Возможно, я вообще жестокий и черствый человек, но мне всегда была отвратительна слабость. А узнав его, я начала вдвойне презирать тех людей, которые не умеют достойно «претерпевать сильное»… В моей жизни он стал первым — и с тех пор остается единственным — кого мне было по-настоящему жаль. Я бы отдала все, чтобы взять его боль на себя. Это не пустые слова, я понимаю, о чем говорю. Потому что в ту ночь, вспомнив о встрече с ним, я поняла главное: свою шкуру не стоит считать основной ценностью в жизни. Равно как и не следует слишком ценить саму жизнь. Во всяком случае, не нужно стремиться сохранить ее любой ценой! Ведь на самом деле жизнь не принадлежит нам — ее может отнять кто угодно, и враг, и случай. Единственное, чего нельзя отнять у человека против воли, это его честь и достоинство. И из всего, чем обладает человек, это единственная настоящая ценность…

Я предала его. И саму себя тоже. Потому что в ту ночь я поняла, какой могла бы — и должна была — быть. И поняла, что главное во мне — то, что зовется «я есмь!» — оставалось живо под всей этой наносной шелухой, как сердцевина под корой гниющего дерева.

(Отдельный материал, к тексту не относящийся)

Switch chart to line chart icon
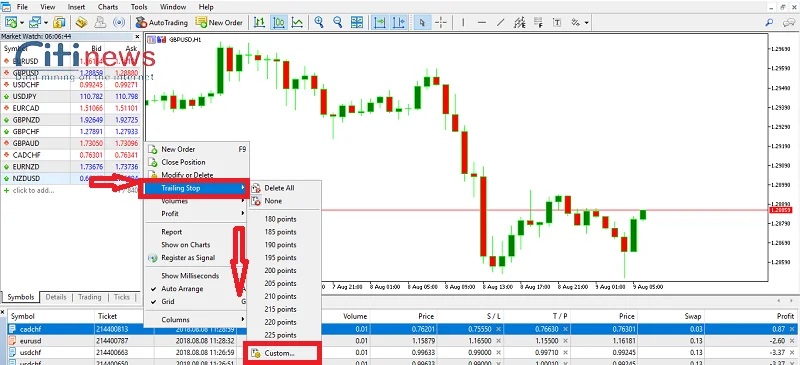This screenshot has height=365, width=800. [x=297, y=22]
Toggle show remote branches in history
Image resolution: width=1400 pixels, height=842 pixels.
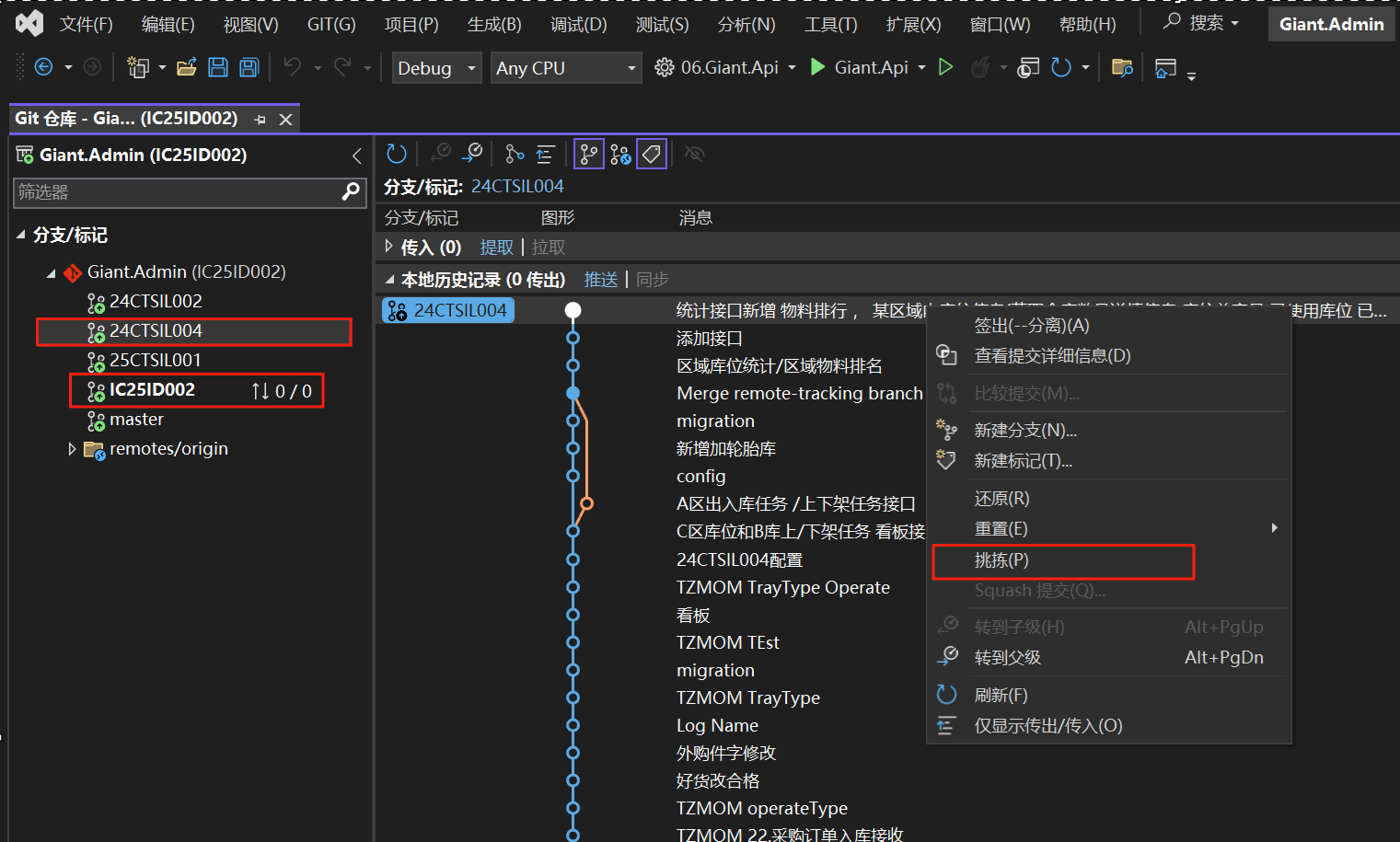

Когда-то оступившись по глупости, я шла дальше в обличье бессовестной и безмозглой шлюшки, и вдруг оказалось, что маска не намертво приросла к лицу… Та, которая была тогда с ним на берегу ночной реки, не умерла — и вот почему мне было так больно увидеть ее образ облепленным грязью, когда довелось заглянуть внутрь себя.

Я хорошо помню это ощущение — как жжет тело кислота, въедаясь все глубже… Помню, как в глубине ожога виднеются сгоревшие сосуды. И каждый день вижу шрамы на своей груди. Я молчала тогда, и никто не узнал об этом. С тех пор я ни разу не пожалела о сделанном. Да, бывает грязь, которую можно смыть только так… Возможно, другая смогла бы, вывалявшись в дерьме, отряхнуться как ни в чем не бывало и идти дальше. Но я не осуждаю других, пусть они живут как хотят. А я, разве я могла бы оставаться измаранной, помня о том, что когда-то пришла к нему — и однажды приду снова?… Вначале я хотела покончить с собой, но потом решила, что не имею на это права: ведь я умру такой же, как жила, и уже не смогу ничего изменить. Нет, более достойный выход — постараться при жизни стереть следы прошлого. Пусть никому не под силу сделать бывшее не бывшим, и то, что было, останется навсегда — но утратит свое значение!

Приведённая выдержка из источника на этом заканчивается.